##### Material for this exercise
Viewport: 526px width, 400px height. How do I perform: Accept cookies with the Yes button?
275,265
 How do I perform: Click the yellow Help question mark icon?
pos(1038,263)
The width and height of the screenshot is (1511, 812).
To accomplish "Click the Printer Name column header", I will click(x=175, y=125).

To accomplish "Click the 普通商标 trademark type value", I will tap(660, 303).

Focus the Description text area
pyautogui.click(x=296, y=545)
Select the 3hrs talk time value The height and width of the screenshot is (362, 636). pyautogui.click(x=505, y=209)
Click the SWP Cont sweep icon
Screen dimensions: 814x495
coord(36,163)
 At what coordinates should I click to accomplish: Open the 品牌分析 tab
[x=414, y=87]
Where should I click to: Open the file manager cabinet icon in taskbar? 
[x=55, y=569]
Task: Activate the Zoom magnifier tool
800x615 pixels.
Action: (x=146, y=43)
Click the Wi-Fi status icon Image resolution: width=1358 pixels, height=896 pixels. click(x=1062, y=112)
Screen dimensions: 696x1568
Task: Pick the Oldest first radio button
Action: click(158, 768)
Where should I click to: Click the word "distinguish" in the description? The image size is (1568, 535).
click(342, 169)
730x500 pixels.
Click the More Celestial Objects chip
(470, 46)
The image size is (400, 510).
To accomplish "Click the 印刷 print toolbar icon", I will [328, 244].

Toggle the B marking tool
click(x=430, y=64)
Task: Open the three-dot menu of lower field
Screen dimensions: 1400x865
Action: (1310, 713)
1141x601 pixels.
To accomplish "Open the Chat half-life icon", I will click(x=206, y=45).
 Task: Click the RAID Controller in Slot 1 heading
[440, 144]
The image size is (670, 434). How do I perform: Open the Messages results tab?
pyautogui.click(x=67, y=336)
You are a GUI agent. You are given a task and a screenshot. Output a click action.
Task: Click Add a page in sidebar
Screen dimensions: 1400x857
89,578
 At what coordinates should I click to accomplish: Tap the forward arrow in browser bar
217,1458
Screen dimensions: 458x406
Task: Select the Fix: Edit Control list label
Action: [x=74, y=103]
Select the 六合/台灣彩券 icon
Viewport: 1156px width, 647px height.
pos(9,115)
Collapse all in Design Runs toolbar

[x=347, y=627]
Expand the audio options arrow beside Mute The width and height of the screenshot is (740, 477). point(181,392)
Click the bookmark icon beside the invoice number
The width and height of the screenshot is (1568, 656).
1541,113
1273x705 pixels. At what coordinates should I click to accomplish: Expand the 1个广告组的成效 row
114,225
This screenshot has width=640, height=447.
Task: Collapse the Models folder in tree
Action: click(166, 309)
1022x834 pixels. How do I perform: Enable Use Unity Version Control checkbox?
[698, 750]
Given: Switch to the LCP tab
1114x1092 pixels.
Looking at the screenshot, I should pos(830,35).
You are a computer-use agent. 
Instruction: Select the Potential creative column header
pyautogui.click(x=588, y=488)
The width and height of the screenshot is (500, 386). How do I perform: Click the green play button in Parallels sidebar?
##########
**Task brief**
Each entry is to be retyped precisely as it stands.

**Answer**
Viewport: 526px width, 400px height. How do I perform: Accept cookies with the Yes button?
275,265
 How do I perform: Click the yellow Help question mark icon?
pos(1038,263)
The width and height of the screenshot is (1511, 812).
To accomplish "Click the Printer Name column header", I will click(x=175, y=125).

To accomplish "Click the 普通商标 trademark type value", I will tap(660, 303).

Focus the Description text area
pyautogui.click(x=296, y=545)
Select the 3hrs talk time value The height and width of the screenshot is (362, 636). pyautogui.click(x=505, y=209)
Click the SWP Cont sweep icon
Screen dimensions: 814x495
coord(36,163)
 At what coordinates should I click to accomplish: Open the 品牌分析 tab
[x=414, y=87]
Where should I click to: Open the file manager cabinet icon in taskbar? 
[x=55, y=569]
Task: Activate the Zoom magnifier tool
800x615 pixels.
Action: (x=146, y=43)
Click the Wi-Fi status icon Image resolution: width=1358 pixels, height=896 pixels. click(x=1062, y=112)
Screen dimensions: 696x1568
Task: Pick the Oldest first radio button
Action: click(158, 768)
Where should I click to: Click the word "distinguish" in the description? The image size is (1568, 535).
click(342, 169)
730x500 pixels.
Click the More Celestial Objects chip
(470, 46)
The image size is (400, 510).
To accomplish "Click the 印刷 print toolbar icon", I will [328, 244].

Toggle the B marking tool
click(x=430, y=64)
Task: Open the three-dot menu of lower field
Screen dimensions: 1400x865
Action: (1310, 713)
1141x601 pixels.
To accomplish "Open the Chat half-life icon", I will click(x=206, y=45).
 Task: Click the RAID Controller in Slot 1 heading
[440, 144]
The image size is (670, 434). How do I perform: Open the Messages results tab?
pyautogui.click(x=67, y=336)
You are a GUI agent. You are given a task and a screenshot. Output a click action.
Task: Click Add a page in sidebar
Screen dimensions: 1400x857
89,578
 At what coordinates should I click to accomplish: Tap the forward arrow in browser bar
217,1458
Screen dimensions: 458x406
Task: Select the Fix: Edit Control list label
Action: [x=74, y=103]
Select the 六合/台灣彩券 icon
Viewport: 1156px width, 647px height.
pos(9,115)
Collapse all in Design Runs toolbar

[x=347, y=627]
Expand the audio options arrow beside Mute The width and height of the screenshot is (740, 477). point(181,392)
Click the bookmark icon beside the invoice number
The width and height of the screenshot is (1568, 656).
1541,113
1273x705 pixels. At what coordinates should I click to accomplish: Expand the 1个广告组的成效 row
114,225
This screenshot has width=640, height=447.
Task: Collapse the Models folder in tree
Action: click(166, 309)
1022x834 pixels. How do I perform: Enable Use Unity Version Control checkbox?
[698, 750]
Given: Switch to the LCP tab
1114x1092 pixels.
Looking at the screenshot, I should pos(830,35).
You are a computer-use agent. 
Instruction: Select the Potential creative column header
pyautogui.click(x=588, y=488)
The width and height of the screenshot is (500, 386). How do I perform: Click the green play button in Parallels sidebar?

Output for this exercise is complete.